Carissimi
Il professore aprì la porta di quell’aula e trovatosi davanti a una riunione per lui non autorizzata chiese solamente: “chi è il responsabile?”
Non chiese di certo: “che cosa sta succedendo? Chi siete? Chi vi ha autorizzato?”
Chiese semplicemente “chi è il responsabile?”
Quella mattina all’università in quei meravigliosi anni 80 non compresi che il mondo stava cambiando, il modo di approcciarsi alla realtà e a quello che sarebbe stato il futuro, nel mio caso anche professionale, stava nascendo in quegli atteggiamenti: “chi è il responsabile?”
Come dico spesso nei miei incontri occasionali con gli allievi universitari, avendo il piacere di essere invitato a discutere di questi argomenti, eravamo a ridosso dei mitici anni 90, che avrebbero introdotto in quello che era il sistema normativo la figura predominante del “responsabile”.
Venivamo fuori dagli anni vissuti per riflesso, almeno nella mia generazione, delle mitiche rivoluzioni culturali legate ai moti studenteschi, il 1968, dove si mise in discussione l’autorità costituita e dove si andava alla ricerca della libertà di pensiero e dei costumi, e dove si poteva fare soprattutto ciò che si voleva.
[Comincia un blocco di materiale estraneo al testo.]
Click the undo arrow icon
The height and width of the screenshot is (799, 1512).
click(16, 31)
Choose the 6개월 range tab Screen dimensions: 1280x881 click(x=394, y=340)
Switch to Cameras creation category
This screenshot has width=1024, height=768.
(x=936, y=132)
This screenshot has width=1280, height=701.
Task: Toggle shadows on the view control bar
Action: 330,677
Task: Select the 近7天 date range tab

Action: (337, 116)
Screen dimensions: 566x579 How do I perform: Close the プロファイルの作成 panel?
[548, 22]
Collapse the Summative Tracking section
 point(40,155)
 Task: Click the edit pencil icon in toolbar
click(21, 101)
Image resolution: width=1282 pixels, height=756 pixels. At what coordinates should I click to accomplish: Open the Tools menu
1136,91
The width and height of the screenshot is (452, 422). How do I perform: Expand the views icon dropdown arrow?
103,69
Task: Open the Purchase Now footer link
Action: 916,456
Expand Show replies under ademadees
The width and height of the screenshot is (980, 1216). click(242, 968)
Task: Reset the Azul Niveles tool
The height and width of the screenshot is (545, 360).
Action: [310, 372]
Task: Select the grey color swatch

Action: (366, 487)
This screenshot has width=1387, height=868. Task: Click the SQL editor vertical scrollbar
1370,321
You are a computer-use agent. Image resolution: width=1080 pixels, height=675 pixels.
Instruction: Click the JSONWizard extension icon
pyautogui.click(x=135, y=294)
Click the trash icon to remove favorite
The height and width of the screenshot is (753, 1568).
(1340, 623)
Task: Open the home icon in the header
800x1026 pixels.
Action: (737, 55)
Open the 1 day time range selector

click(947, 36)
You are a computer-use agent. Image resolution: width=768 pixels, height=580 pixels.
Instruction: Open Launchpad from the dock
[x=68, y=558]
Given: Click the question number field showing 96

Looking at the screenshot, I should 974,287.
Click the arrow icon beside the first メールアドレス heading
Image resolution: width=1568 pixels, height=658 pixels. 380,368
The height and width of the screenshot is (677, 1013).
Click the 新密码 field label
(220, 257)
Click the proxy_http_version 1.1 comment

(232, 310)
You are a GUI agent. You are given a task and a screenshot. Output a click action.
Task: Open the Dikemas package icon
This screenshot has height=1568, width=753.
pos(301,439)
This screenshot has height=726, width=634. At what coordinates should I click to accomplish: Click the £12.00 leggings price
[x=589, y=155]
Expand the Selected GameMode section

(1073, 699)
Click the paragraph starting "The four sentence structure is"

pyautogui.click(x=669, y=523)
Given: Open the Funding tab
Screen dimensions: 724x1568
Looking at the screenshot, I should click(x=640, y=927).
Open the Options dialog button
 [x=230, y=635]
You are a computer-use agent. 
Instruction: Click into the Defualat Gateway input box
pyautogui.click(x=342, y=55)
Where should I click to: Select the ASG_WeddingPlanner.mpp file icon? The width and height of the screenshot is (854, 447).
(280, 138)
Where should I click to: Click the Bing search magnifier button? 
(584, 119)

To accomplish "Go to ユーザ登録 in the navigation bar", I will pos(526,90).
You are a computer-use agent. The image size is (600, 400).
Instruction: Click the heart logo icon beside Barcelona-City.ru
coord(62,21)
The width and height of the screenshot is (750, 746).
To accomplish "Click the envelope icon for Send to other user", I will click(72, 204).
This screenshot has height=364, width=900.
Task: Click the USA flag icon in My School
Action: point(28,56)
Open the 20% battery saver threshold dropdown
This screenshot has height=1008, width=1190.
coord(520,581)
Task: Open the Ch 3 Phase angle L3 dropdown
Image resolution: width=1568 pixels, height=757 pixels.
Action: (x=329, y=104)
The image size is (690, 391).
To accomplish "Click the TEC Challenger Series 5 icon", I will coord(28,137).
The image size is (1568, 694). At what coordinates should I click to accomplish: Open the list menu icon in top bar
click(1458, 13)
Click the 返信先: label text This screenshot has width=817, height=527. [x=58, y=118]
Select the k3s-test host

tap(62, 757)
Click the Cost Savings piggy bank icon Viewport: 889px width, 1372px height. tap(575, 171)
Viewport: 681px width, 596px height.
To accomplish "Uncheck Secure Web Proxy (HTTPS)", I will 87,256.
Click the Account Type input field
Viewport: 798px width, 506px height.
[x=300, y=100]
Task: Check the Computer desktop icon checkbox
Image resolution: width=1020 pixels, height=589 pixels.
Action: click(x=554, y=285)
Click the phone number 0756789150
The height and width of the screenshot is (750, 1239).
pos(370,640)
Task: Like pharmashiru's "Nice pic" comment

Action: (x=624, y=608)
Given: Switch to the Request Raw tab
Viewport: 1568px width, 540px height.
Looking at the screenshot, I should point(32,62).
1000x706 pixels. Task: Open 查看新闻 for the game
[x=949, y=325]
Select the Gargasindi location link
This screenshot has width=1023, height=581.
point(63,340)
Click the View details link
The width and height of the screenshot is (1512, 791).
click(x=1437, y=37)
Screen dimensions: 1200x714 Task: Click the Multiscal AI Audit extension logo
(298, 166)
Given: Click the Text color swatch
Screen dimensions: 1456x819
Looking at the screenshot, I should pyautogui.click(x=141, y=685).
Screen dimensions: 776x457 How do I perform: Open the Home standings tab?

Si era ritornati nei recinti degli obblighi e dei doveri, ma soprattutto si era inventata una “genialata” che ci distraesse dalla ricerca immediata delle soluzioni, davanti ad un problema, prediligendo la ricerca delle colpe, del capro espiatorio, davanti a un qualunque assembramento, era più comodo conoscere chi fosse il “responsabile”, così la massa si diradava e lasciava da solo al centro di quel contesto un individuo, il “responsabile”, “colui disposto a pagare per le colpe di tutti anche quando personalmente non avesse alcuna colpa”.